Describe the solution you'd like There should be separate packages for browser and node versions.

Describe alternatives you've considered Vite build in prod mode is working but obviously it doesn't help during development(e.g. there is no hot module replacement)

Additional context I'm using:

  • "@azure/storage-blob": "^12.1.2"
  • "@azure/abort-controller": "^1.0.1"
  • "vite": "^1.0.0-beta.3"

koljada avatar Jun 24 '20 10:06 koljada

cc @xirzec, @jeremymeng for issues with vite cc @XiaoningLiu to respond to concern with different APIs in browser vs node

ramya-rao-a avatar Jun 24 '20 16:06 ramya-rao-a

Thanks for the feedback! We are routing this to the appropriate team for follow-up. cc @xgithubtriage.

msftbot[bot] avatar Jun 24 '20 16:06 msftbot[bot]

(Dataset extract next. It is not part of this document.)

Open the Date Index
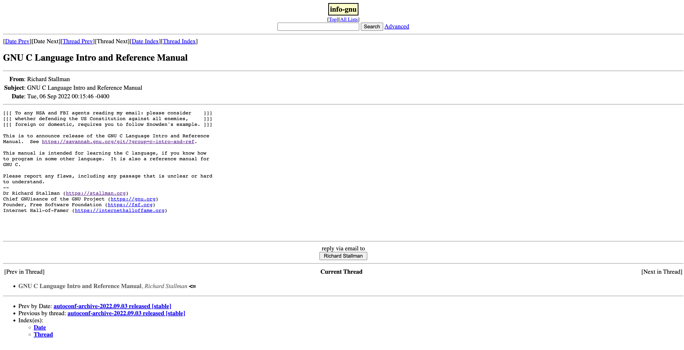684x350 pixels. tap(145, 41)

Looks like the specific concerns are listed here: https://github.com/vitejs/vite/issues/450#issuecomment-648865571

xirzec avatar Jun 24 '20 18:06 xirzec

We do have this in package.json:

    "fs": false,
    "os": false,
    "process": false

Maybe Vite doesn't support this pattern?

xirzec avatar Jun 24 '20 18:06 xirzec

Personally I'd rather we move node-specific code into files we can map to browser equivalents, even if the browser equivalent is a no-op.

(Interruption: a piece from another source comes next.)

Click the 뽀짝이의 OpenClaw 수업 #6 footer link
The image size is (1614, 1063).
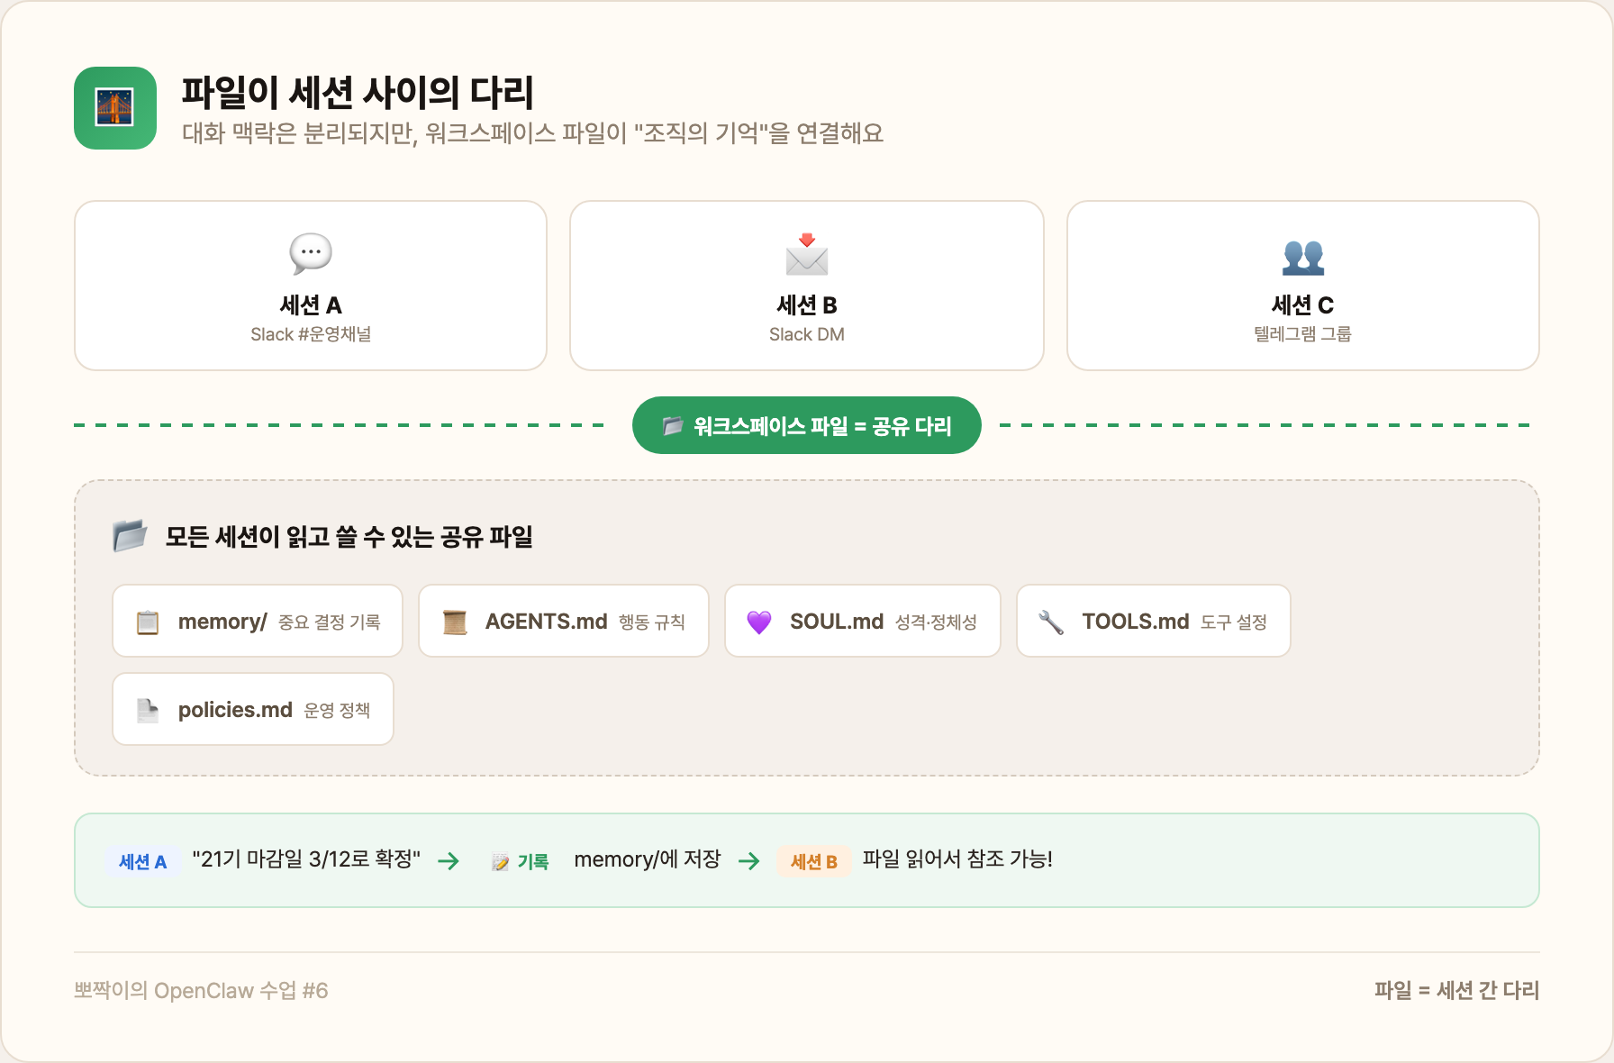pyautogui.click(x=200, y=990)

xirzec avatar Jun 24 '20 18:06 xirzec

We had the separation in storage track 1. However in track 1 nodejs/browser specific functions were module level functions. In track 2 design they are moved into clients to be instance functions. We couldn't find a good way to separate instance functions for example, put BlockBlobClient.uploadFile() into one file, put BlockBlobClient.uploadBrowser() into another file.

jeremymeng avatar Jun 24 '20 19:06 jeremymeng

We had the separation in storage track 1. However in track 1 nodejs/browser specific functions were module level functions. In track 2 design they are moved into clients to be instance functions. We couldn't find a good way to separate instance functions for example, put BlockBlobClient.uploadFile() into one file, put BlockBlobClient.uploadBrowser() into another file.

There are some ways (and I'm sure @richardpark-msft can teach you some composition magic with TS) but I think in the near term it would be satisfactory to simply move the parts of the code that import from a node module (e.g. fs) out into some kind of platform abstraction layer.

For example, a readFileFromPath helper method in a separate module that is replaced with a noop/throw implementation in the browser version. That way you're able to write import { readFileFromPath } from "./utils/fs" instead of doing a direct import.

xirzec avatar Jun 25 '20 04:06 xirzec

Good point! we already do that for fs.stat and should expand to cover other cases.

jeremymeng avatar Jun 25 '20 05:06 jeremymeng

Assign to @ljian3377 as CRI owner.

Agree. The ideal way is browser & node expose same APIs. SDK internally wraps the implementaion differenence. Actually, we already did this for many feature implementations, like download(), node & browser expose same resposne interface type but internally they have different implementation. We need to go through and check left cases mentionend by Jeremy.

I don't buy in the idea to have separate packages for node & browser. Once in storage track1, we have separate packages for node & browser. It's really a painful story and doesn't provide good user experiences. We have separate versioning, seprate documentations, separate packages, while 2 packages have some shared code and some not. Many track1 customers will come and ask why some API cannot work in browser, and actually they are mistakly using node version package.

XiaoningLiu avatar Jul 01 '20 06:07 XiaoningLiu

@xirzec @bterlson I think solving this by manually shimming Node built-ins in storage will be very inefficient. And this could be a very common need for all libraries that need to support both browser and Node.js. So could Azure SDK team help this out with some magic tool?